Since then both men have been keeping in touch with each other. Brunner went after the record again in 2003 and moved past Buie by two hours, playing for 63 hours.
In July of this year Buie ran past Brunner’s 63 hours by 11 minutes taking the record once again. At press time yesterday the TT-based musician was just hours away from taking the record once more. Brunner’s Trinidadian wife Verlier said he has been holding out well, apart from some cramps in his legs and very painful fingers.

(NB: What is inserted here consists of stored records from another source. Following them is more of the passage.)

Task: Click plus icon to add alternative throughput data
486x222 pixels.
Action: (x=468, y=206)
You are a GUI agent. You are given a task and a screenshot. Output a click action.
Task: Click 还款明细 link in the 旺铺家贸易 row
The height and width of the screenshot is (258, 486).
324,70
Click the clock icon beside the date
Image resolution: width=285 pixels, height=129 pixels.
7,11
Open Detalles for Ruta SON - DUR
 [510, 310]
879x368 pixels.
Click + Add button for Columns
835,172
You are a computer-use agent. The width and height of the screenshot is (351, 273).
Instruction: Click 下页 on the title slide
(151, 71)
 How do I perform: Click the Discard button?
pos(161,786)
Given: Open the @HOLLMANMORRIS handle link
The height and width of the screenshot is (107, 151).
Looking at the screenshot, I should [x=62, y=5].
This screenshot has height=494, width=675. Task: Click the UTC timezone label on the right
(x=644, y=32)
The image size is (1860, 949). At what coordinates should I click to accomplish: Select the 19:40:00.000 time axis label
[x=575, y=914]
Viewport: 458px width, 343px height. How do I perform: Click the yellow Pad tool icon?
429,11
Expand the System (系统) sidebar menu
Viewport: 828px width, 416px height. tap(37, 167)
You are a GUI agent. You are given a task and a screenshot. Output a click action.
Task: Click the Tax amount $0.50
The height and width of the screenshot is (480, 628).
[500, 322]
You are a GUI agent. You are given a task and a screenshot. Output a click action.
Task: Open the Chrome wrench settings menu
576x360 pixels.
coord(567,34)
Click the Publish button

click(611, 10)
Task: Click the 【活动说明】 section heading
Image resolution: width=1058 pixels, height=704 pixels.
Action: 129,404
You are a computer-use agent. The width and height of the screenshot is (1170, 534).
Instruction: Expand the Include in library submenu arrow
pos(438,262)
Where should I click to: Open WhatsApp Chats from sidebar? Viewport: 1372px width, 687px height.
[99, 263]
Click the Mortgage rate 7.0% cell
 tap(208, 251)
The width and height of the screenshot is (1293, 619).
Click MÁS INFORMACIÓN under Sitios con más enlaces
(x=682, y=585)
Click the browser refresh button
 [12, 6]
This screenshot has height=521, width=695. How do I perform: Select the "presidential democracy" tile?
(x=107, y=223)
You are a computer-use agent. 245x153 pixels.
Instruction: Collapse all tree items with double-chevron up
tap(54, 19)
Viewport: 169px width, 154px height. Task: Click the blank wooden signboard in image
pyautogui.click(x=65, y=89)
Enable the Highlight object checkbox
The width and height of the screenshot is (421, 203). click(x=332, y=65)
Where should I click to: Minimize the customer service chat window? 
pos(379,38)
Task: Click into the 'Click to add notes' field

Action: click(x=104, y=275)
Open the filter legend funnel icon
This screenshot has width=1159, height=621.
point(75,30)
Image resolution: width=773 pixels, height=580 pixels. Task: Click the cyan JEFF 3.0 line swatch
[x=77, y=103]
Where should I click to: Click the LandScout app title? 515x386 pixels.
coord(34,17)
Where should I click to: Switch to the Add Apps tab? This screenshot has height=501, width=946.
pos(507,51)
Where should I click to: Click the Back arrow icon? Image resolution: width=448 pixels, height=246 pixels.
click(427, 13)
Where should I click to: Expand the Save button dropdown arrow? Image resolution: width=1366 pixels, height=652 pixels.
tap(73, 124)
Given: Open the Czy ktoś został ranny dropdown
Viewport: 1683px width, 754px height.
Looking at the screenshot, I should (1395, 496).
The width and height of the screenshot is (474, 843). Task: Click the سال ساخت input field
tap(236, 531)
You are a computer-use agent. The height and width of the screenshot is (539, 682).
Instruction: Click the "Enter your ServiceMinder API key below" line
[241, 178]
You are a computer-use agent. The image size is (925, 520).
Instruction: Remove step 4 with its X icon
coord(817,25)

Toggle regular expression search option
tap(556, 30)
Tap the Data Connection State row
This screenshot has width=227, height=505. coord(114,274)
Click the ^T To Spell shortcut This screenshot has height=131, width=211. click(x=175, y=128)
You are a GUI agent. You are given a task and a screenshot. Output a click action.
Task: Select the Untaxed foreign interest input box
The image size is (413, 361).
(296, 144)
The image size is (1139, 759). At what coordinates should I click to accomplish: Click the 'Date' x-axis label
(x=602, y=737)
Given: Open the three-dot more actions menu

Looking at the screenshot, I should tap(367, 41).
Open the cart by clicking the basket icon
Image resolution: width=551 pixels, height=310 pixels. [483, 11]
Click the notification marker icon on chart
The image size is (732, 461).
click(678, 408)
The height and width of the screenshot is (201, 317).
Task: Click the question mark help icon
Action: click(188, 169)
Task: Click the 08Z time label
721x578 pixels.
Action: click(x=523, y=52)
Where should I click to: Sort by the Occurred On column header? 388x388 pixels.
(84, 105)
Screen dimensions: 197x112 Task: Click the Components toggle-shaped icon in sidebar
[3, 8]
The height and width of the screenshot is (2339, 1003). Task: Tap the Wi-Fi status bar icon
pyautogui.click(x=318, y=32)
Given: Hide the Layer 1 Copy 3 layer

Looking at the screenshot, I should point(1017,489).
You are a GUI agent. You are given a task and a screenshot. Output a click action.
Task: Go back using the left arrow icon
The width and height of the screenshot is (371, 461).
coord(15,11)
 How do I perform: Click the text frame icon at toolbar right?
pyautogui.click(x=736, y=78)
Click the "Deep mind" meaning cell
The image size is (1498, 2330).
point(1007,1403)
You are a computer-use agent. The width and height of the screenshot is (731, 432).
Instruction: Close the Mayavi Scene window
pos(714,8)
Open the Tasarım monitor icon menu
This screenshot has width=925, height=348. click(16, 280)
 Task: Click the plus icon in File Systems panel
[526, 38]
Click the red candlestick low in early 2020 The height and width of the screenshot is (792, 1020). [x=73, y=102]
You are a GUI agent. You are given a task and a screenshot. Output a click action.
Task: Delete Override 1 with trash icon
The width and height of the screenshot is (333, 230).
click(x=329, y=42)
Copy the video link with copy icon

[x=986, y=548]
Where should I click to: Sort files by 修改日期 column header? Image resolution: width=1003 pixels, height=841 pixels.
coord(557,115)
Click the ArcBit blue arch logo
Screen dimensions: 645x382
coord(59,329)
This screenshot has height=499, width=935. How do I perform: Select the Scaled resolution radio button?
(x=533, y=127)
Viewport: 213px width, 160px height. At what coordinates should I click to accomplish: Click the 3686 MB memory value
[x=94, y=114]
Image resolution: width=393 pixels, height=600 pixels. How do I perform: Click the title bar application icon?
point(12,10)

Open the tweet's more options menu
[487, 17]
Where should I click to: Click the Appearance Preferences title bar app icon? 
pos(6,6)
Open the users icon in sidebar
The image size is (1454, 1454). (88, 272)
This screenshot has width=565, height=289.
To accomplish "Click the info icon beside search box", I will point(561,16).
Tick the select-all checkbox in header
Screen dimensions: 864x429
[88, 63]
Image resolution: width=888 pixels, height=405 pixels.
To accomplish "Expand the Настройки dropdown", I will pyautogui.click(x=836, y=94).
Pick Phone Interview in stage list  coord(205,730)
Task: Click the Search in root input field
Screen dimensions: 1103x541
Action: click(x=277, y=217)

To achieve the world record, Brunner had to adhere to more than ten pages of rules from the Guinness World Record organisation. For example, each song must not be longer than two minutes and there should only be a 30-second break between each song. Because of the length of time it will take to break the record, officials could not be present so Brunner had to have four prominent people drop in on him to see what’s taking place. One of these people was Minister of Culture Joan Yullie-Williams who supported Brunner by giving him a “special” chair to use.
Verlier said on Friday night the lounge was full of supporters and well wishers who not only took in Brunner’s playing but made a lime of the occasion.
The last time Brunner broke the record for the longest playing at a piano, he was on a cruise ship.